**Requirement**
Each line of the listing where "This" appears should be reported.

**Supplied data**
──────────────────────────────

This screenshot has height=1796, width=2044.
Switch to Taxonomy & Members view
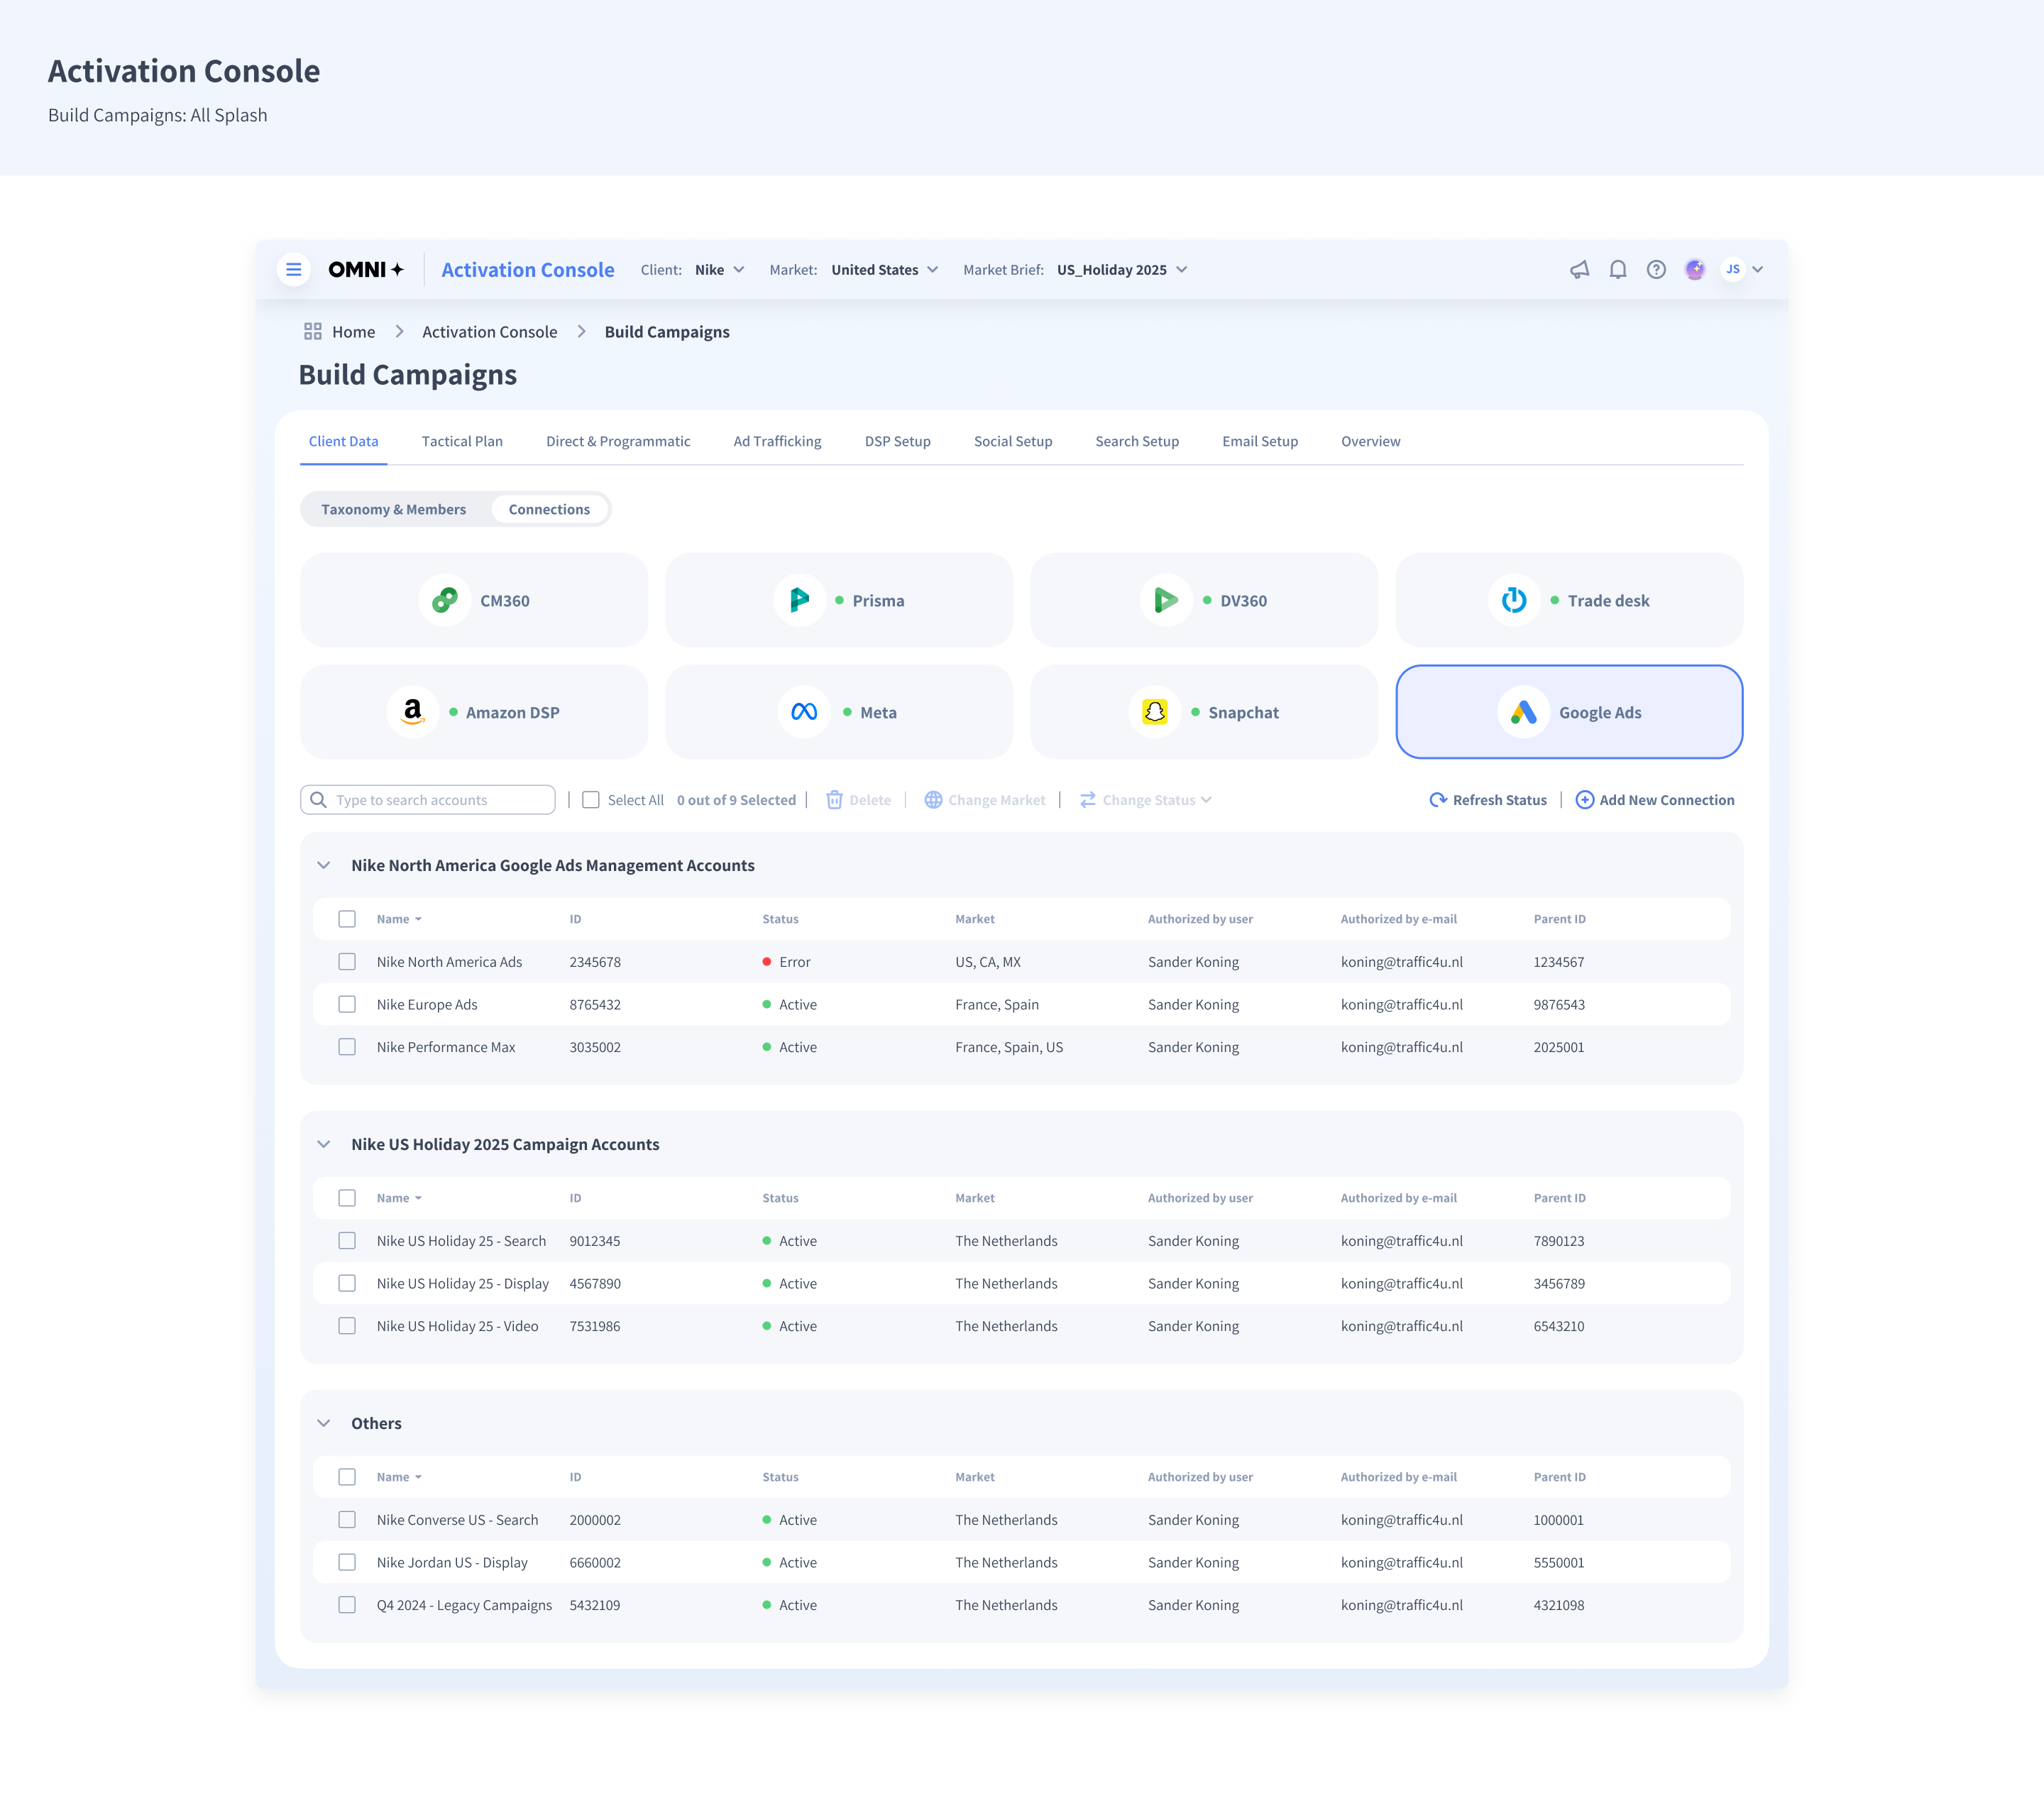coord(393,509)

──────────────────────────────

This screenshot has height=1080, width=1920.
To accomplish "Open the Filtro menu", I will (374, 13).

──────────────────────────────

**Exercise answer**
This screenshot has height=1796, width=2044.
This screenshot has height=1080, width=1920.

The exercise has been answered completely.